10 Nancy Brown July 8, 2010 at 6:33 pm

We moved away when our child was one. We moved to a different state. I found a support system. As we staarted struggling with infertility we decided we should move back. We went through 2 very difficult brain sugeries for shunts and we really wanted our family support. That support was there when we told them we wanted to come back. Everyone offered their support. EVERYONE.

We live 15 minutes from 2 of my DH’s family. We have yet to have any of them come when we have had a surgery. ( we JUST did ten days ago) not ONE of them called. No one brought a dinner. WE have and they don’t have any special needs, but had a need.

We have found that others DON”T get it. that when we opened our home to a sister she realized his life was different and she was happy to help. The others NOPE

in fact 2 times during sunday dinner we heard the R word. It makes me sick. My mom and dad live 2 hours away and not close enough to a childrens hospital or I would be there neighbor. They drive up all the time.

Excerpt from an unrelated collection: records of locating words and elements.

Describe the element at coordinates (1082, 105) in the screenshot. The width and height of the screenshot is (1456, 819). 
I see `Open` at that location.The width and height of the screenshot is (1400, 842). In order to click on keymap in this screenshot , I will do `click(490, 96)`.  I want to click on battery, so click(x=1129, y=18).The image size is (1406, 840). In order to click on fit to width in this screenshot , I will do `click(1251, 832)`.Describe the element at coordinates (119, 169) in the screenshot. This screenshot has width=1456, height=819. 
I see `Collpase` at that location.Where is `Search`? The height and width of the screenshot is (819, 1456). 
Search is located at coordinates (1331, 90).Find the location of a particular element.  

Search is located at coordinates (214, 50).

It is sad that others dont’ get it. Especially family. there are no great words for them… Sad…. but true

11 KDL July 9, 2010 at 12:00 am

I guess the only other thing I would add is show them some progress, if possible. When we first figured out what was going on with my daughter my mother told me flat out that she couldn’t handle her alone. At that time she would bolt, throw tantrums, hit, kick, scream, you name it. Slowly WE figured out the right supports to *help* keep her on track, and as we have shown my parents these tools they have seen her become a charming, if challenging, little girl. In a few months they’re going to come stay with our kids so we can take a short trip away…and they are totally on board. My in-laws are a different story. They’re pretty much in denial. When she misbehaves we’re bad parents, when she behaves we’re good parents, and somehow the contradiction never enters their thinking. So as others have said we don’t rely on them for support at all – just share the family news and move on. Gaining the progress (especially in cases of medical needs) would be the hard part, so I agree that support should be found in other sources.